Christmas card lists pose a number of dilemmas in themselves. I don’t send cards to parishioners – not only because I am likely to forget those who are most important, and I am likely to offend those who are easiest to offend, but because the true Christmas message must come in celebrating the Christmas Eucharist and in my Christmas sermons.
I am surprised by the Christmas cards my colleagues send themselves: snowmen, reindeer, trains, and romantic Victorian and Dickensian scenes of snow-covered streets lined with timber-framed Tudor shops.
I prefer to send Christmas cards with images that are reminders of the meaning of Christmas, and prefer to buy ones from causes that I support and believe in.
It came too late for buying Christmas cards this year when I noticed the advertising in the English religious press by the Raverat Archive for Christmas cards crafted by Charles Darwin’s granddaughter, Gwen Raverat.
Gwen Raverat (1885-1957), was an English wood engraver and a founder member of the Society of Wood Engravers. Her memoir Period Piece was published in 1952.
She was born Gwendolen Mary Darwin in Cambridge on 26 August 1885, the daughter of the astronomer Sir George Howard Darwin and his wife Maud (née du Puy).
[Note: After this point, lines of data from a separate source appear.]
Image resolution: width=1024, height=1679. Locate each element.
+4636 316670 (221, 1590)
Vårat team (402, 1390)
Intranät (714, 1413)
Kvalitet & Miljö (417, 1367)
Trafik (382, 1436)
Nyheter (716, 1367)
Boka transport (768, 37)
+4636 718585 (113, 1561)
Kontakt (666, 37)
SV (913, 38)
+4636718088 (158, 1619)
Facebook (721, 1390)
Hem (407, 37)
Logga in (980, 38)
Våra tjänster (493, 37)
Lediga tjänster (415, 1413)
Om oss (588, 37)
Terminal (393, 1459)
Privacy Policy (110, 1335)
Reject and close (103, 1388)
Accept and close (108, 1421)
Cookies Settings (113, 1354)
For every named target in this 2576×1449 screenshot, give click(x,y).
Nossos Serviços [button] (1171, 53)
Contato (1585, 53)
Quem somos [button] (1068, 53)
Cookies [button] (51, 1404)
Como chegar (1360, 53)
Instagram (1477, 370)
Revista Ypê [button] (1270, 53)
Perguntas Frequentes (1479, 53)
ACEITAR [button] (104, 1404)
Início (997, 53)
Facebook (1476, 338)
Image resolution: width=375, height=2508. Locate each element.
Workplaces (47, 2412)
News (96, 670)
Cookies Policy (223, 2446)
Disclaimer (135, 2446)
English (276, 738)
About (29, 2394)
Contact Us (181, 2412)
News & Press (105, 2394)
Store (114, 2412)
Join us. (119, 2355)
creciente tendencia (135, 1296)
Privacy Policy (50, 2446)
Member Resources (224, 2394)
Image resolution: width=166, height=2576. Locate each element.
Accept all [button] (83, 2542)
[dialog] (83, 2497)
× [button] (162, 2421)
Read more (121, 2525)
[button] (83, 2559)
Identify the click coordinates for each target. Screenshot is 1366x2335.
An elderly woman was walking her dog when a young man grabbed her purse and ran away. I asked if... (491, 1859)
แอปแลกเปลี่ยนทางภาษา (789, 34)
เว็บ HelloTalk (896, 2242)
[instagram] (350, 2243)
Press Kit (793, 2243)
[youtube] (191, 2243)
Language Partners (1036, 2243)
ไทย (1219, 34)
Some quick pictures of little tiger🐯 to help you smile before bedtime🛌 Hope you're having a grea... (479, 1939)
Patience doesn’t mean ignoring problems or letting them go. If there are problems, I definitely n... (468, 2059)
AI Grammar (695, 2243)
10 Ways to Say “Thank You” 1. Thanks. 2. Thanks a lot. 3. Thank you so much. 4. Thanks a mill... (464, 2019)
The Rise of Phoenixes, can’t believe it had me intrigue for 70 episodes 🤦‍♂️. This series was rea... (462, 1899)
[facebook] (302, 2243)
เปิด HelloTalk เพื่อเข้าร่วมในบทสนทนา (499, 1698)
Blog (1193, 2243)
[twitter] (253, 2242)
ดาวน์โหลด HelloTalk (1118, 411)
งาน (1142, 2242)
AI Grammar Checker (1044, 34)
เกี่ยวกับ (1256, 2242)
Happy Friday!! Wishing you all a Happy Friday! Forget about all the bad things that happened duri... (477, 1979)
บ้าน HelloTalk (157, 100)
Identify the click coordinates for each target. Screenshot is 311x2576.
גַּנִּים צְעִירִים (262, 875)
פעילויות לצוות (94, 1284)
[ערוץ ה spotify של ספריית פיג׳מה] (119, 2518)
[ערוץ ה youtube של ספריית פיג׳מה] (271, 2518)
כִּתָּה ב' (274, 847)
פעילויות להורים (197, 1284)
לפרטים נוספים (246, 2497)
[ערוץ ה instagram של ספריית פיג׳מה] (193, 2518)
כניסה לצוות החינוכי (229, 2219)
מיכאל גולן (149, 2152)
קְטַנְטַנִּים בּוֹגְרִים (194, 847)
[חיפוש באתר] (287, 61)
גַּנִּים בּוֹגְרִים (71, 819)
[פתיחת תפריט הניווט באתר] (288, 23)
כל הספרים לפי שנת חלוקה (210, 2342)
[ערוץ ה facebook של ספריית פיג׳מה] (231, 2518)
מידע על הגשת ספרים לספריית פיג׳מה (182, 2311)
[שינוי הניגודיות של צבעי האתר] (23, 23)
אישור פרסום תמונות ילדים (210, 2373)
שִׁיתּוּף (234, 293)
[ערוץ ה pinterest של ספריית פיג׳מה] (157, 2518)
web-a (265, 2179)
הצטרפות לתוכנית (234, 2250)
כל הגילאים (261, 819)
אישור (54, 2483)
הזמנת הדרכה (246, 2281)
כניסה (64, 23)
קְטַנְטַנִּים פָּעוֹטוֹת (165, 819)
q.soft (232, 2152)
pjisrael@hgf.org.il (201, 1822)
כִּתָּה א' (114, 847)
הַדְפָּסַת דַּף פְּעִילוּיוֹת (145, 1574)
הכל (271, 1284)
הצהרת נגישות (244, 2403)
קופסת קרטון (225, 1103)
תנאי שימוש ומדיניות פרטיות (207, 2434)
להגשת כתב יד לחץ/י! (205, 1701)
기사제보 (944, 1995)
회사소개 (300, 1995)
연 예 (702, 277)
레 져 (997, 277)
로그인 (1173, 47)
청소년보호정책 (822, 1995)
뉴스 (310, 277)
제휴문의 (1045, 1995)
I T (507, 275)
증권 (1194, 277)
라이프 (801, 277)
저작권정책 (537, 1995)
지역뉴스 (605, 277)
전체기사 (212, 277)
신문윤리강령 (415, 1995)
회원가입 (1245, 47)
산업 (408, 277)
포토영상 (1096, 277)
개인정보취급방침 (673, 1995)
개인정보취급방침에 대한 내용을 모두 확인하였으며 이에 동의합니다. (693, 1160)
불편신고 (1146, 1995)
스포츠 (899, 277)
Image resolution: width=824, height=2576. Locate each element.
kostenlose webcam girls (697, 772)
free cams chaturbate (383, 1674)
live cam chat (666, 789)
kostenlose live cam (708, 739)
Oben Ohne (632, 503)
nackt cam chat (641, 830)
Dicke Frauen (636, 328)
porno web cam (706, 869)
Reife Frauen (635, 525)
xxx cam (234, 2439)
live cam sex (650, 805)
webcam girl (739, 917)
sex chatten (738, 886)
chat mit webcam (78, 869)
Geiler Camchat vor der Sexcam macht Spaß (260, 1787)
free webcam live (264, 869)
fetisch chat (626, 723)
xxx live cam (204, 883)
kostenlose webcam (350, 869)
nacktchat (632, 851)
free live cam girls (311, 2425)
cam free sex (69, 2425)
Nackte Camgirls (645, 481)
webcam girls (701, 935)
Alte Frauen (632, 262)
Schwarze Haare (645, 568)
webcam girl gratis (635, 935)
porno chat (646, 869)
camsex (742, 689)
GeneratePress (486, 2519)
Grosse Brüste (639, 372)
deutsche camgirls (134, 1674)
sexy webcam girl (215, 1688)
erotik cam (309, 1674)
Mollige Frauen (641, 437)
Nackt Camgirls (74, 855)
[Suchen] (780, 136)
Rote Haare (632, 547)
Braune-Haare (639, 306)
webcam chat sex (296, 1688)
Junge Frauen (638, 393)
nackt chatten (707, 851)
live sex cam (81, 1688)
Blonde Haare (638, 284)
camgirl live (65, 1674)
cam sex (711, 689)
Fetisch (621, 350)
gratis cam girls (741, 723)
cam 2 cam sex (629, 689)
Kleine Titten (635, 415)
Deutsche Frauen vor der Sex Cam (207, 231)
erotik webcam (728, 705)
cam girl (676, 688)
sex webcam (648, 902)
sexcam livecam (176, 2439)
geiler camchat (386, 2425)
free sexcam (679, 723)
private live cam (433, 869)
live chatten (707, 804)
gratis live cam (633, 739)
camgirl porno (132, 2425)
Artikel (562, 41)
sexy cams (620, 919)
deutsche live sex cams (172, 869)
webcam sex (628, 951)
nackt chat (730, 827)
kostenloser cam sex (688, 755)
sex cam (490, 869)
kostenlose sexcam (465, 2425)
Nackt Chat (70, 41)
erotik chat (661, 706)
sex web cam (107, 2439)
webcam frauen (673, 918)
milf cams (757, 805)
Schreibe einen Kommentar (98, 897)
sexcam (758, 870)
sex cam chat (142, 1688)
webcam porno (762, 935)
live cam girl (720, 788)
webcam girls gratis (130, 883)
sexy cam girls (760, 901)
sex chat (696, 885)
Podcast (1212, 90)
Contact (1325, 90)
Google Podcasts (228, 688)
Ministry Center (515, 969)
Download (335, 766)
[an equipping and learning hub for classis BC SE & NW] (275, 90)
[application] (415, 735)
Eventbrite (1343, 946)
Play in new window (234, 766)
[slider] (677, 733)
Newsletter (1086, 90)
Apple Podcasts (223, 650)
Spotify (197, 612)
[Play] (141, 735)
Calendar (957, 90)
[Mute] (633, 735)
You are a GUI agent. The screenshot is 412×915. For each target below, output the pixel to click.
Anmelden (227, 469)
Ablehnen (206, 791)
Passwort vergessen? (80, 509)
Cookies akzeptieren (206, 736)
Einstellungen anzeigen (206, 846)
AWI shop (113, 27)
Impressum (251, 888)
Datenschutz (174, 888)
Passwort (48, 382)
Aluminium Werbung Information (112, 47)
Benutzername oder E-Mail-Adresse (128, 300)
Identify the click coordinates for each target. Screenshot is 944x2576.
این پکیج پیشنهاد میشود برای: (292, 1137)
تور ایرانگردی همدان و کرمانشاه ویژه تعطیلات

Not only was her grandfather the naturalist Charles Darwin – giving her a connection back to Lichfield through Erasmus Darwin – but she had an interesting family circle: her cousins included the composer Ralph Vaughan Williams and the poet Frances Cornford; her sister Margaret married the surgeon and author Sir Geoffrey Keynes, a brother of John Maynard Keynes.
Gwen married the French painter Jacques Raverat (1885-1925) in 1911. They were active in the Bloomsbury Group until they moved to the south of France, where they lived in Vence, near Nice, until his death from multiple sclerosis in 1925. One daughter, Elisabeth (1916-2014), married the Norwegian politician and diplomat Edvard Hambro; the other daughter, Sophie Jane (1919-2011), married the Cambridge scholar MGM Pryor and later Charles Gurney.
She was one of the first wood engravers recognised as modern. She went to the Slade School in 1908, but stood outside the groups growing up at the time, the group that gathered around Eric Gill at Ditchling and the group that grew up at the Central School of Arts and Crafts around Noel Rooke.
Her semi-religious themes were influenced by Lucien Pissarro. She was also influenced by the Impressionists and Post-Impressionists and developed her own painterly style of engraving.
She played a significant part in the revival of wood engraving in Britain at the beginning of the 20th century. By 1914, she had completed some 60 wood engravings.
She was involved in producing one of the first two books illustrated with modern wood engravings: Spring Morning by her cousin Frances Cornford was published by the Poetry Bookshop in 1915. Much of her work was for friends from Cambridge and appeared in books with small editions.
Most of her commissions for book illustrations date from the 1930s. The first was for a set of engravings for Kenneth Grahame’s classic anthology, The Cambridge Book of Poetry for Children (1932), published by the Cambridge University Press.
She lived in or near Cambridge for most of her life, Cambridge was always at the centre of her life. Darwin College was once her childhood home, Newnham Grange. She moved into the Old Rectory at Harlton, near Cambridge, in 1928, and the house was the model for her engravings for The Runaway. In 1946, she moved into the Old Granary, Silver Street. The house was at the end of the garden of Newnham Grange, where she was born, and she lived there until she died.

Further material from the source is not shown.